Chamber pushes back on cyber rules for contractors

The U.S. Chamber of Commerce is concerned that the White House’s looming cybersecurity requirements for federal contractors will become a “checklist” that isn’t robust enough to address evolving threats.

“The guidance needs to be dynamic and not become an ossified checklist of requirements that fails to respond to actual threats to agencies’ and contractors’ information networks and systems,” the business lobby said in a Thursday letter responding to the draft proposal put out by the Office of Management and Budget (OMB). 

Part of a broad effort to improve federal network security in the wake of several high-profile breaches, the new rules would require government contractors handling sensitive data to meet baseline security requirements and report digital intrusions to authorities. 

The Chamber’s letter offers a wide-ranging list of recommendations for changing the proposal, criticizing the current draft as overly vague. 

“The OMB guidance document seeks to achieve a certain level of cybersecurity consistency in federal procurement contracts,” the Chamber writes. “But the level of cybersecurity sophistication required under the contracts is seemingly unclear.”
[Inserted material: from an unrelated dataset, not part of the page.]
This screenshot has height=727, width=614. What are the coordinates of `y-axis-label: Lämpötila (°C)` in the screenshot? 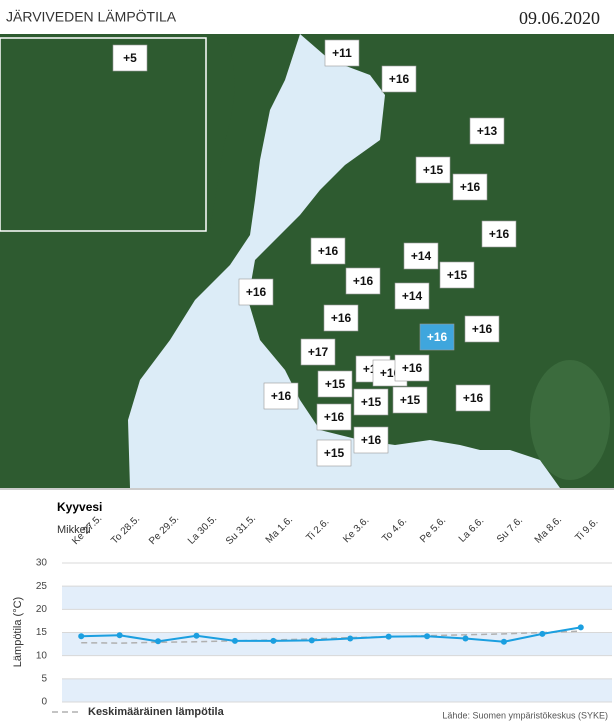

The guidance should create a framework that would allow contractors to progress from one tier to another as the degree of risk management required to protect data increased, the Chamber suggests.

“Some contractors would not be handling controlled unclassified information [CUI] but still need to use adequate cybersecurity practices,” the Chamber writes. “Conversely, other contractors would be handling CUI and their cybersecurity practices ostensibly need to be at minimum or higher levels of maturity, relative to the importance of the CUI.” 

The Chamber also expressed concerns that the guidelines provide unclear definitions of terms like “cyber incident” and “controlled unclassified information.”

Calling the 30-day comment period that closed Sept. 10 “too short to allow for organizations to provide sufficient input,” the Chamber requested more time for public comment on the proposed regulations.